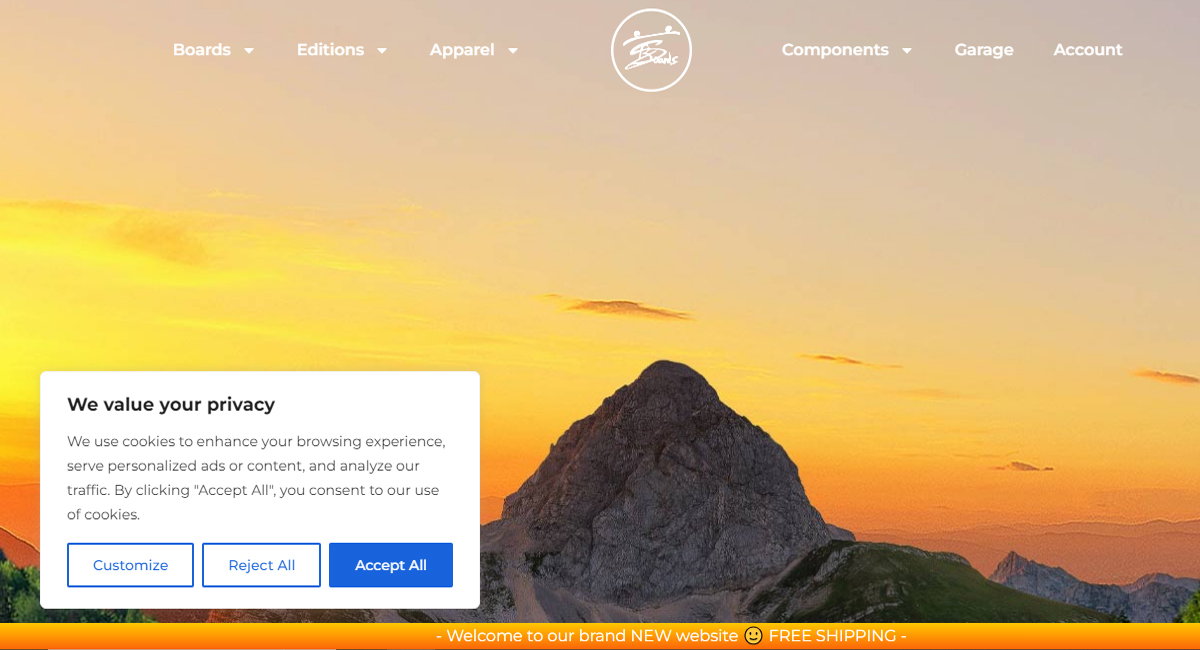Expand the Apparel dropdown arrow

pyautogui.click(x=513, y=50)
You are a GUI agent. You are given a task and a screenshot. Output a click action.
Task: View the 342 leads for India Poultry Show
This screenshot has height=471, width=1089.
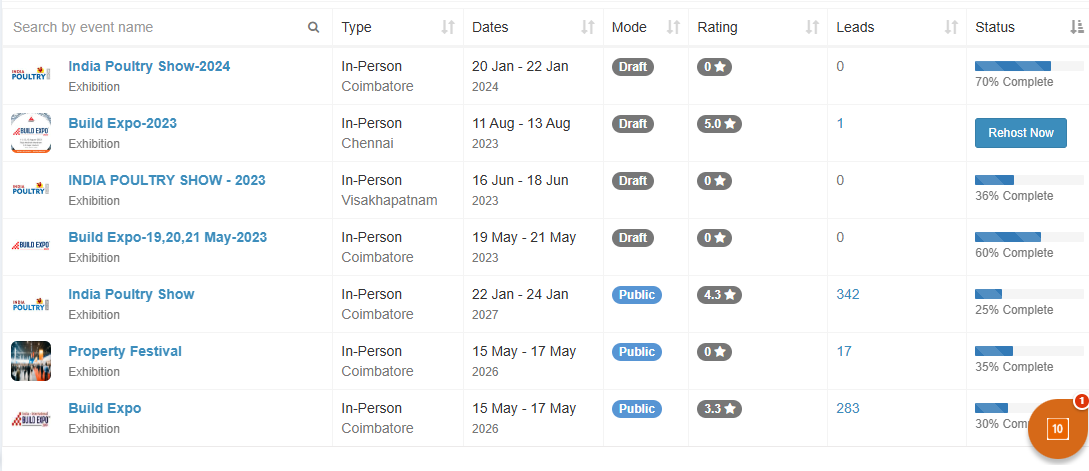coord(847,294)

*INSTRUCTIONS TO FOLLOW*:
Begin at the line that contains "You are a GUI" and transcribe exactly, and only, each line through the final line of the data above, both included; the pictures do not go in.

*SOLUTION TO THIS EXERCISE*:
You are a GUI agent. You are given a task and a screenshot. Output a click action.
Task: View the 342 leads for India Poultry Show
This screenshot has height=471, width=1089.
coord(847,294)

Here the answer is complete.